Above all else, control is most important in a racing game. Being able to navigate the course you’re on properly can mean the difference between coming in first or last. In the case of Obliteracers it can mean the difference between winning the round and getting eliminated. Obliteracer’s controls are extremely slippery, making it very difficult to control your racer. The courses themselves are riddled with open roads with pits on each side, ramps that can send you veering off course, and other hazards. Your kart is so slippery that it becomes extremely difficult to avoid these obstacles, which can lead to additional unwanted wipeouts. This was the leading cause of elimination for me in Obliteracers, and it was extremely frustrating, to say the least. One could easily say I just need to “get good”, but these controls really do not work in your favor.
Granted, that’s not to say everything in Obliteracers is necessarily bad. The game does manage to run at a solid 60 frames per second with no problems on the PlayStation 4, even with so many characters on screen at once. The characters and environments are also bright and colorful, though not exactly highly detailed, and despite being an entry in the kart racing genre nothing comes across as derivative. The types of weapons are also plentiful and varied, and each have their own specific use. There’s your standard weapons like machine guns and missiles, and more specialized weapons like grease that causes your opponents to get even more slippery and a force field that blasts opponents away. I may have taken issue with Obliteracer’s controls, but the weapons themselves were indeed very fun to use.
Obliteracers also finds its place in the form of multiplayer. While the single player campaign comes across as short and rather dull, the game is far more fun to play online, or even on the couch with friend, which is always a nice (and sometimes oddly missing) addition to games nowadays. This turns the lone frustration of slipping and sliding off course into an offbeat party games of sorts. Sort of like those Mario Party games that manage to constantly get under everyone’s skin, but are hilarious and fun to play anyways simply for the reactions they generate.

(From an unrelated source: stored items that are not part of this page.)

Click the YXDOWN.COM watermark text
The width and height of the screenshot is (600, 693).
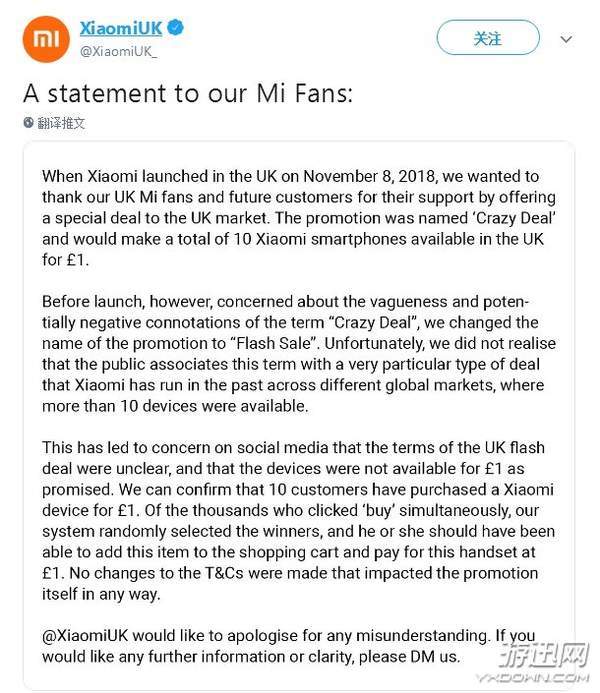[x=533, y=678]
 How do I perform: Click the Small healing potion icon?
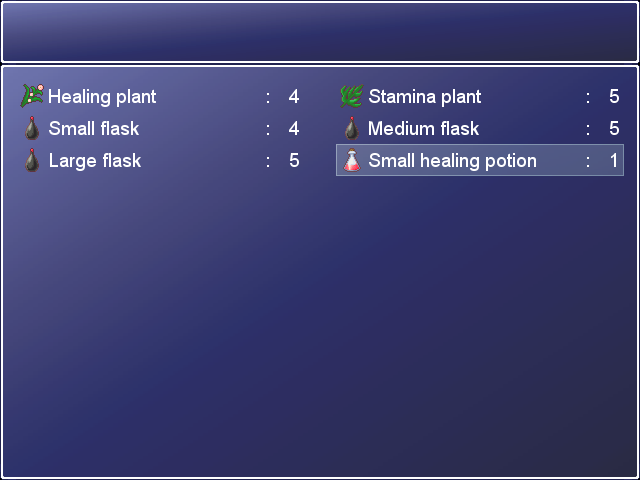pyautogui.click(x=351, y=160)
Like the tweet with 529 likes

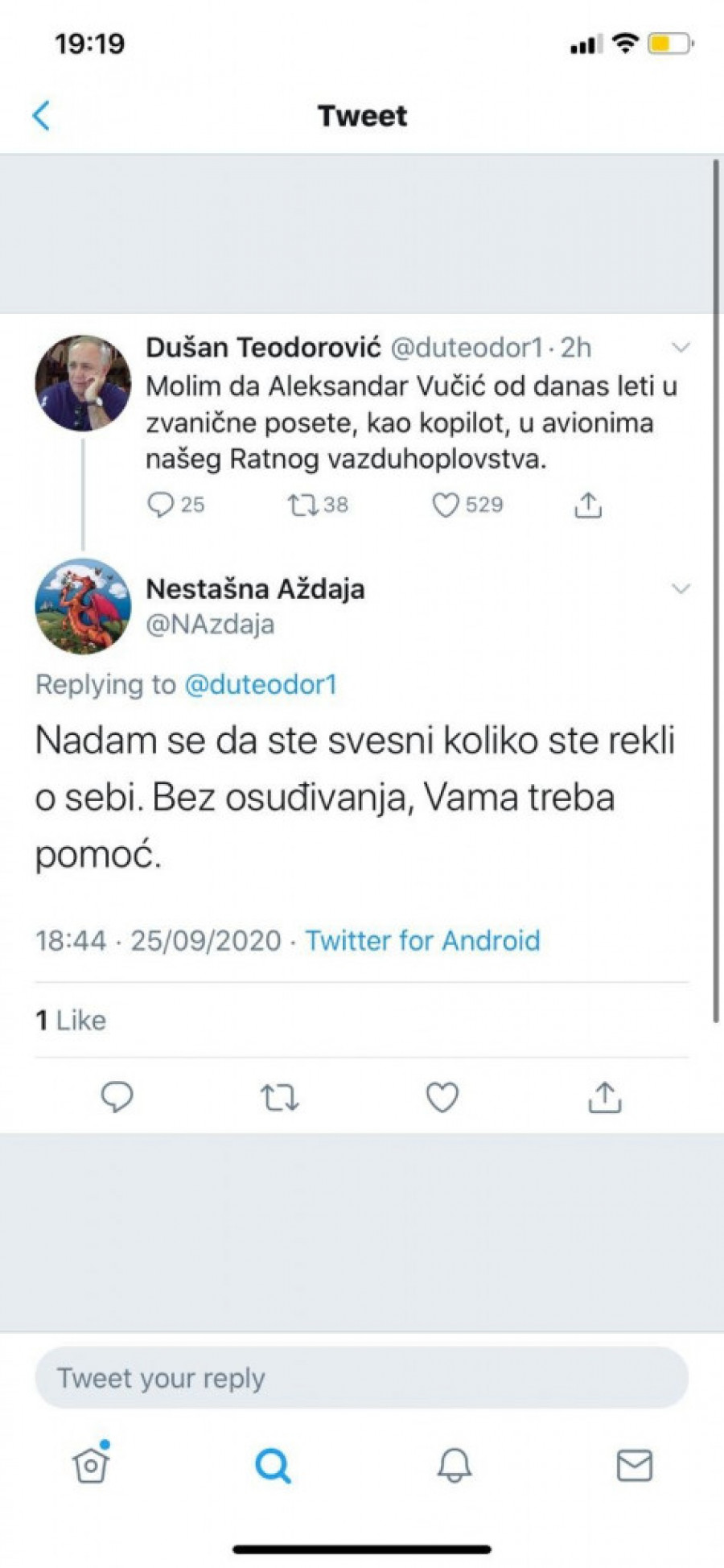[x=445, y=505]
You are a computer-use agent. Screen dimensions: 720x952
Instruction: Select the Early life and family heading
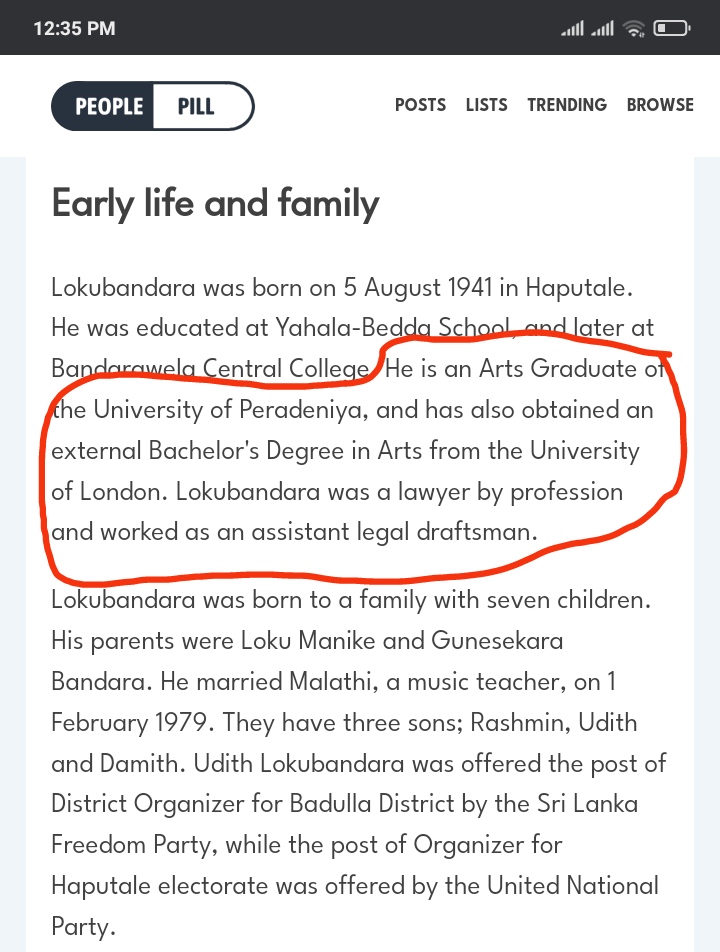pos(216,203)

I know I’m coming across as a little harsh here, but I honestly had high hopes for this game when I got assigned to it. The racing game genre is one I hold dear, and this game misses the mark in quite a few crucial ways. The concept and originality are there, it just lacks very clearly in most areas of execution. Still, the game is fairly inexpensive at a mere 14.99 on the PlayStation Store and Steam. So, if you’re looking for a quick party game to have some laughs with some friends this should fit the bill nicely. For those looking for a Mario Kart or a serious hardcore sim racer experience, then you might want to look elsewhere.
Final Verdict: 2.5/5
Available on: PS4 (Reviewed), Xbox One, Microsoft Windows; Publisher: Deck13 Interactive ; Developer: Space Dust Studios; Players: 1-4 Offline, 2-16 Online ; Released: February 23, 2016 ; ESRB: E for Everyone ; MSRP: $14.99
“Full disclosure: This review is based on a review copy of Obliteracers for PS4 given to HeyPoorPlayer by Deck13 Interactive.”